EXERCISE DETAILS → Could you retype each of the records below, character for character?

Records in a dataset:

>> Begin

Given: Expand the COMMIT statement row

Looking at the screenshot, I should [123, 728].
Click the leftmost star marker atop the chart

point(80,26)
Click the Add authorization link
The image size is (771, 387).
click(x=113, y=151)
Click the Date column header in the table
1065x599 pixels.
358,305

>> End

SOLVED PROBLEM →
Given: Expand the COMMIT statement row

Looking at the screenshot, I should [123, 728].
Click the leftmost star marker atop the chart

point(80,26)
Click the Add authorization link
The image size is (771, 387).
click(x=113, y=151)
Click the Date column header in the table
1065x599 pixels.
358,305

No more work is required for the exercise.